We will explore this in the context of ANOVA
2.5.2 What is Analysis of Variance?¶
ANOVA uses the F-test to determine whether the variability between group means is larger than the variability within the groups. If that statistic is large enough, you can conclude that the means of the groups are not equal.
The caveat is that ANOVA tells us whether there is a difference in means but it does not tell us where the difference is. To find where the difference is between the groups, we have to conduct post-hoc tests.
There are two main types:
- One-way (one factor) and
- Two-way (two factor) where factor is an independent variable
Ind A | Ind B | Dep |
---|---|---|
X | H | 10 |
X | I | 12 |
Y | I | 11 |
Y | H | 20 |
ANOVA Hypotheses¶
- Null hypothesis: group means are equal
- Alternative hypothesis: at least one group mean is different from the other groups
ANOVA Assumptions¶
- Residuals (experimental error) are normally distributed (test with Shapiro-Wilk)

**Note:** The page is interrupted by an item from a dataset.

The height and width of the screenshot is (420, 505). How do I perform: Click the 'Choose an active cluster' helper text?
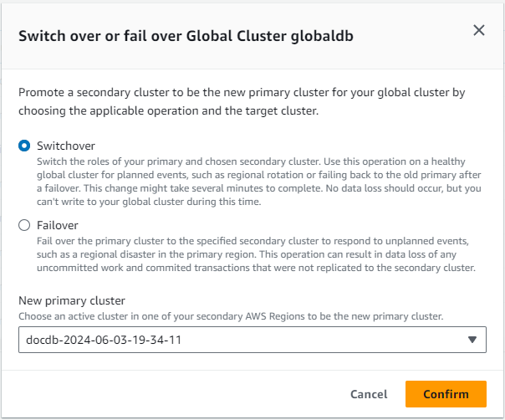[x=231, y=315]
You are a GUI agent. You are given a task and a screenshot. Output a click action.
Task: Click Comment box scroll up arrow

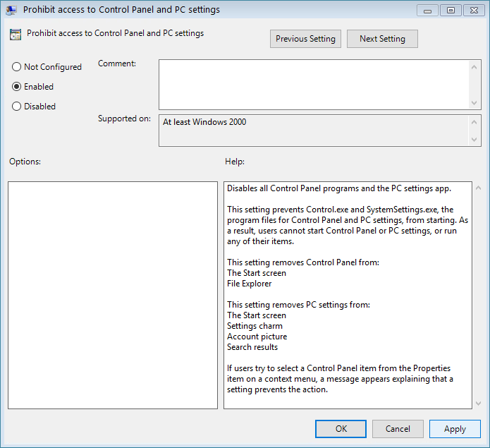point(474,66)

- Homogeneity of variances (variances are equal between groups) (test with Bartlett's)
- Observations are sampled independently from each other
- Note: ANOVA assumptions can be checked using test statistics (e.g. Shapiro-Wilk, Bartlett’s, Levene’s test) and the visual approaches such as residual plots (e.g. QQ-plots) and histograms.
Steps for ANOVA¶
- Check sample sizes: equal observations must be in each group
- Calculate Sum of Square between groups and within groups (\(SS_B, SS_E\))
- Calculate Mean Square between groups and within groups (\(MS_B, MS_E\))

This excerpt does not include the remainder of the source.